Exercise prompt
Take the line containing "Task: Open the Compare with None dropdown" and every line after it to the end of the records, and copy them exactly, excluding pictures.

(Saved data entries)

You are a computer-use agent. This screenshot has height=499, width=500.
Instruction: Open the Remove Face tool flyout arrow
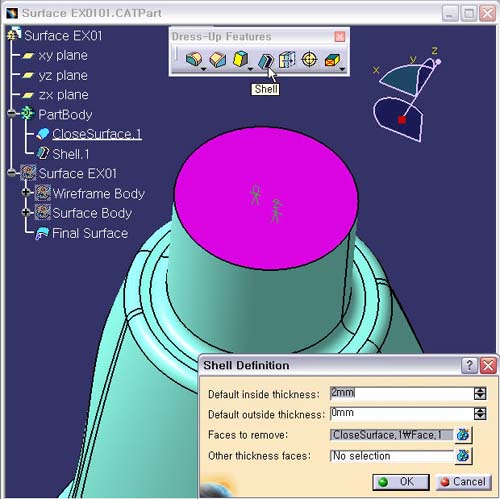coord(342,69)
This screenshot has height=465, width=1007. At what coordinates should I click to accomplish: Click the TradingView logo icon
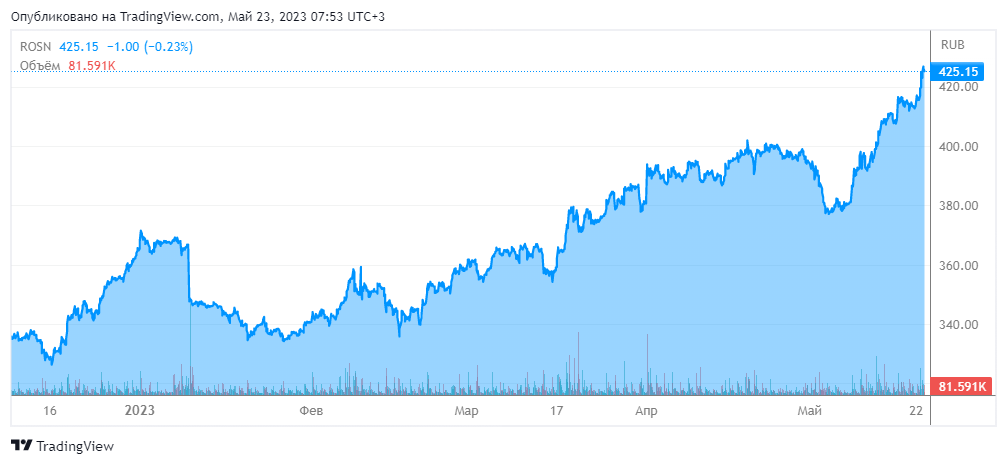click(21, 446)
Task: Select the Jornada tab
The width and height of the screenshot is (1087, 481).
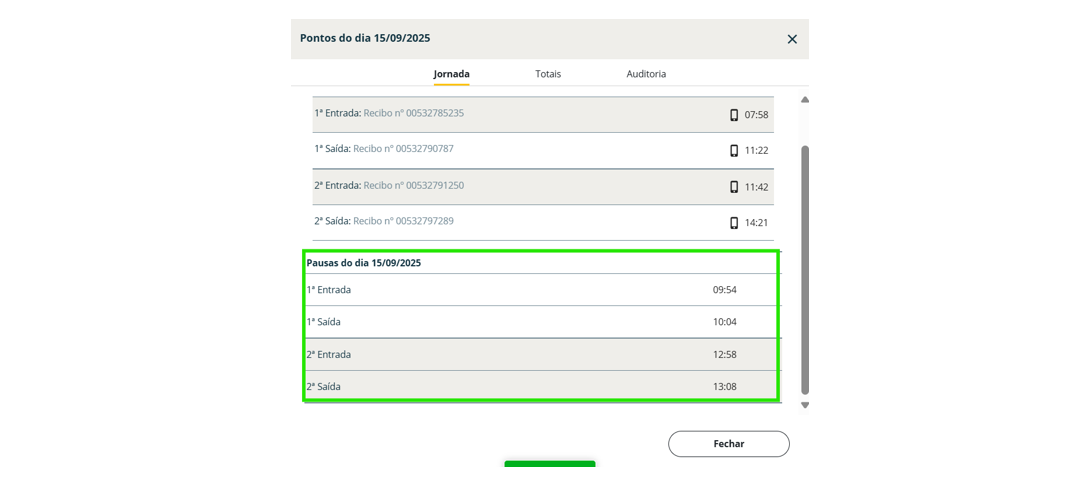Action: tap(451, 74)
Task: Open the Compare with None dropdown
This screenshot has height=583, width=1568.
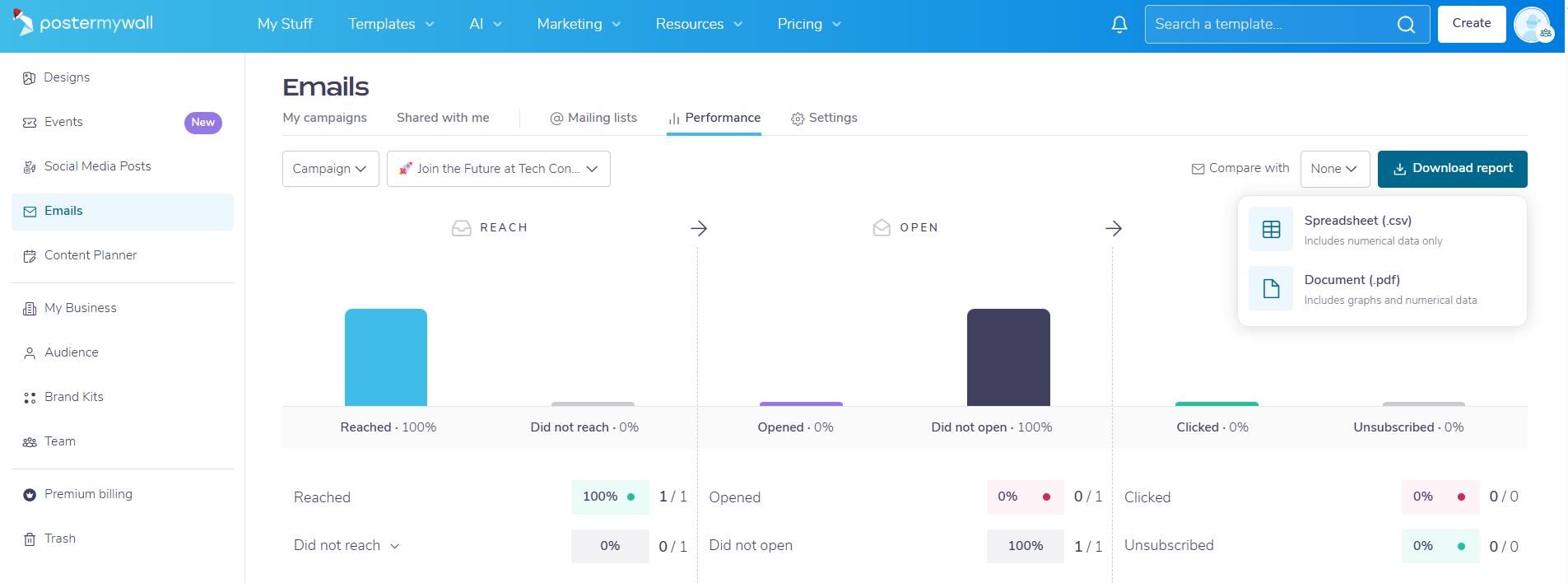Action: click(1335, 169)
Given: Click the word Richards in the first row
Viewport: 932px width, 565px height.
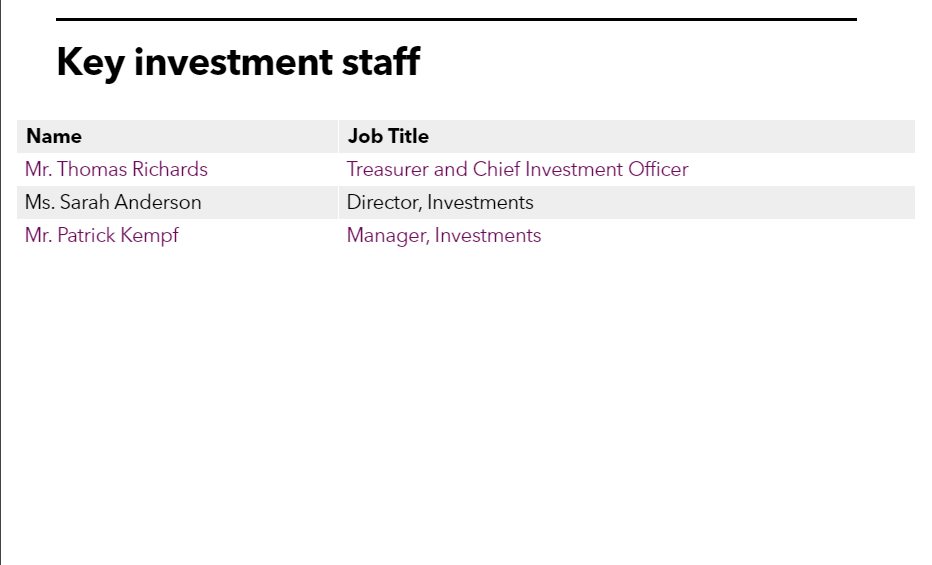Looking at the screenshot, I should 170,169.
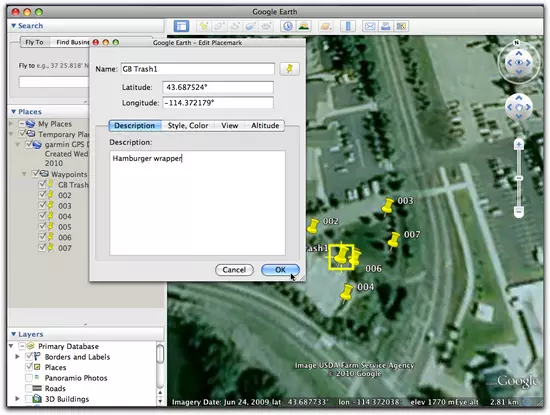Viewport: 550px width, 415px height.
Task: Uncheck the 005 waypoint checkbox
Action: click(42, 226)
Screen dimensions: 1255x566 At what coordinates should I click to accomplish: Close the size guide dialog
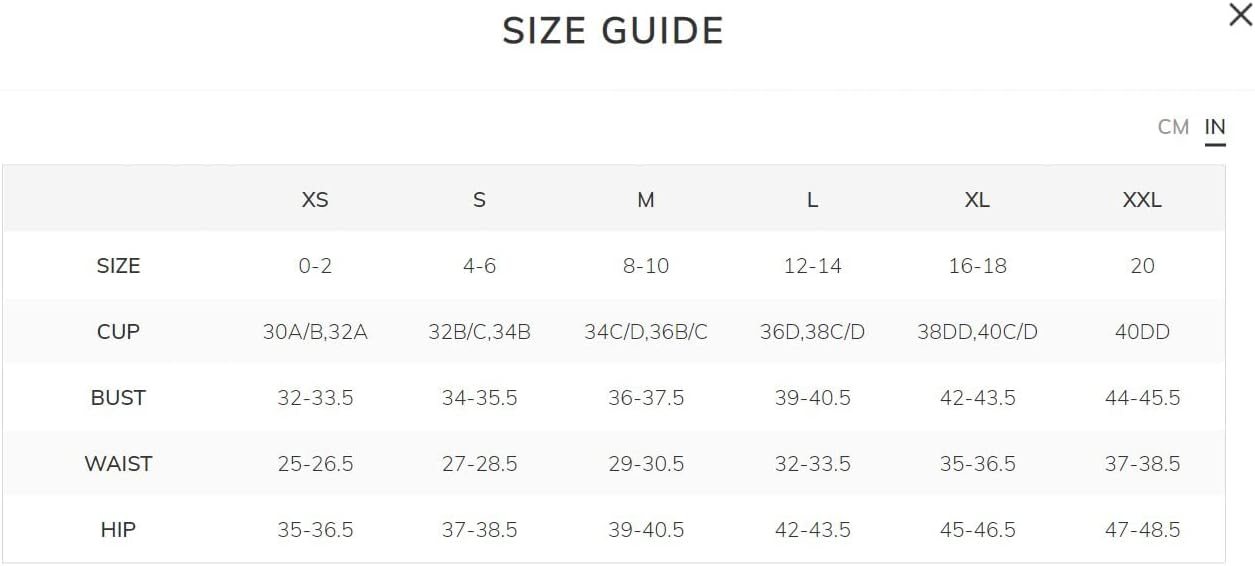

The answer
Task: Open the Compare with None dropdown
This screenshot has height=583, width=1568.
Action: click(1335, 169)
Given: Click the word Richards in the first row
Viewport: 932px width, 565px height.
Looking at the screenshot, I should 170,169.
Viewport: 550px width, 415px height.
Task: Uncheck the 005 waypoint checkbox
Action: click(42, 226)
Screen dimensions: 1255x566 At what coordinates should I click to accomplish: Close the size guide dialog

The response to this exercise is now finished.